Мамырканов ставит винтовку в угол и выливает воду на голову своего комбатра.

— Хороших я тебе, капитан, часовых выделил? — спрашиваем Веселков, вытираясь полотенцем. — Чудо, а не часовой. Так, Мамырканов?

— Так, — совершенно серьезно соглашается тот.

Скоро выясняется, что за чудо охраняет наш командный пункт. Выяснение это происходит не совсем обычным образом и с превеликим позором для всех нас.

Началось с того, что Мамырканов почему-то начал часто с тревогой заглядывать в дверь. По его испуганному липу видно, что он хочет что-то сказать, но не решается.

— В чем дело, Мамырканов? — спрашиваю я.

— Так, — печально говорит он.

— А почему ты все в дверь заглядываешь?

Он молчит.

— Ну, входи, — говорю я. — В чем дело?

— Меня не надо в разведку посылать, — просительно говорит он, склонив голову набок.

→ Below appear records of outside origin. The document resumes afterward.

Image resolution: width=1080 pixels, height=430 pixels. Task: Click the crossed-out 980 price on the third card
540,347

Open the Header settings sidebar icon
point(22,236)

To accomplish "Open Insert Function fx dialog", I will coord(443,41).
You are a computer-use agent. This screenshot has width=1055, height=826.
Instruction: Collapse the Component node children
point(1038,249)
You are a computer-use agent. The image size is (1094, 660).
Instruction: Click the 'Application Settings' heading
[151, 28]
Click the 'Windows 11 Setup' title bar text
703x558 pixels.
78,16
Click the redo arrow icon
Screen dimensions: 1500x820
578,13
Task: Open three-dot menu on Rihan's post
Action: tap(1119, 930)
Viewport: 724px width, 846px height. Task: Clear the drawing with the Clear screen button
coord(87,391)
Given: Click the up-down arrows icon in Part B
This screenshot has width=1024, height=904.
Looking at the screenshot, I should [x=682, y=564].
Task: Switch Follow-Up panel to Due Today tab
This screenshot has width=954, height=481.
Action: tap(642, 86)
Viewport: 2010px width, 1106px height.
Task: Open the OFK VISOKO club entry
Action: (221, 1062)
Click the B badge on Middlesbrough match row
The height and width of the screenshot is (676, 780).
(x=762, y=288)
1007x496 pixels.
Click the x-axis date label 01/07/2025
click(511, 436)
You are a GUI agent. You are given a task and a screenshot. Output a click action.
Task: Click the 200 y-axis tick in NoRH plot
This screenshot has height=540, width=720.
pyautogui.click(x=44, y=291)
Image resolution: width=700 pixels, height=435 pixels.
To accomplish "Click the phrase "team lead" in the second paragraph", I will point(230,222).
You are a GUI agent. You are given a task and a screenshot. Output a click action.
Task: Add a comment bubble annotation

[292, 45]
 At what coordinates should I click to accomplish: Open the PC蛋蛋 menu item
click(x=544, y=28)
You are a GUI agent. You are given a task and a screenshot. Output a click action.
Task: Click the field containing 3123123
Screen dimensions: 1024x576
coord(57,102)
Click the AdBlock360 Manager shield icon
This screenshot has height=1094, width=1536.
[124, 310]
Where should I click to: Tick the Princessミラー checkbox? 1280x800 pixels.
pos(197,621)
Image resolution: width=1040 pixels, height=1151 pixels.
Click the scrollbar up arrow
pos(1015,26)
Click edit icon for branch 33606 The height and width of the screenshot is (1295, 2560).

Эта просьба очень заинтересовывает нас. Почему он ни с того ни с сего заговорил о разведке?

— Отчего же это тебя не надо в разведку посылать, а других надо? — спрашивает Веселков, вычерчивающий планшет… — Нужно будет, и пошлем.

— У меня дети, трое, — еще печальнее говорит Мамырканов.

— Эко, брат, причину какую нашел — дети. Тут у всех дети! — возражает Веселков. — А если нет у кого, так потом будут. Это уж как пить дать.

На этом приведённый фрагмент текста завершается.